Many companies that I talk to are trying to up-level their architecture governance. It seems to be a new trend to prioritize architecture governance and it’s great to see!
I get a lot of questions about architecture governance such as:
- what are best practices
- what approaches have we put in place in Salesforce IT
- what should be avoided
- how do you measure success of governance
First let me start with WHY you want to create a level of architecture governance in all companies.
In a nutshell, good architecture governance helps increase business agility.
Yes, I know it seems counter-intuitive but governance done well can actually speed things up. If you know how to easily find architecture standards, principles, reference and implementation architectures, you can move more quickly to create solution architectures that are fast, efficient, secure and manageable. The opposite is true — if you need to hunt around to find architecture information, you can waste a lot of time, get frustrated and worst of all, create poor solution architectures.

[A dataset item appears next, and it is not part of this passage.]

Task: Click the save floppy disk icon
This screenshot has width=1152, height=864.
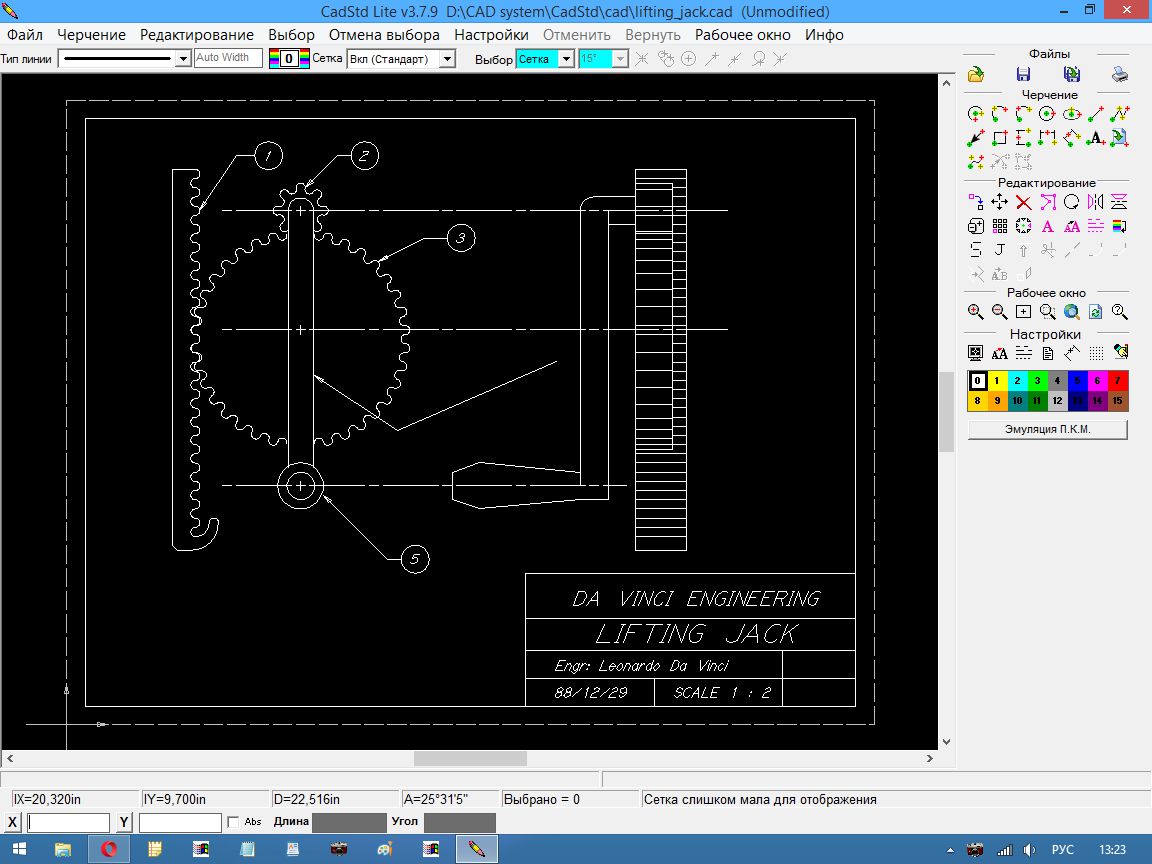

So what should architecture governance look like? I recommend the following architecture governance components:
- Architecture Principles — “When you don’t know where you are going, any road will get you there” — James Carroll. Step one in architecture governance is to define your principles. You can find our Salesforce IT principles and a process to define your own principles in this blog: https://brettcolbert.medium.com/architecture-principles-eb2bd4101924
- Enterprise Architecture Review Board (EARB) — Step two in architecture governance is a regularly scheduled forum for people to propose or request changes or additions to your company’s architecture. This forum typically consists of architects, enterprise architects, lead developers and security architects. The EARB reviews requests and gauges alignment to architecture principles as well as future state architecture.
- Architecture Community of Practice (ACoP) — Step three in architecture governance is having a regularly scheduled meeting of your architects in which they cover…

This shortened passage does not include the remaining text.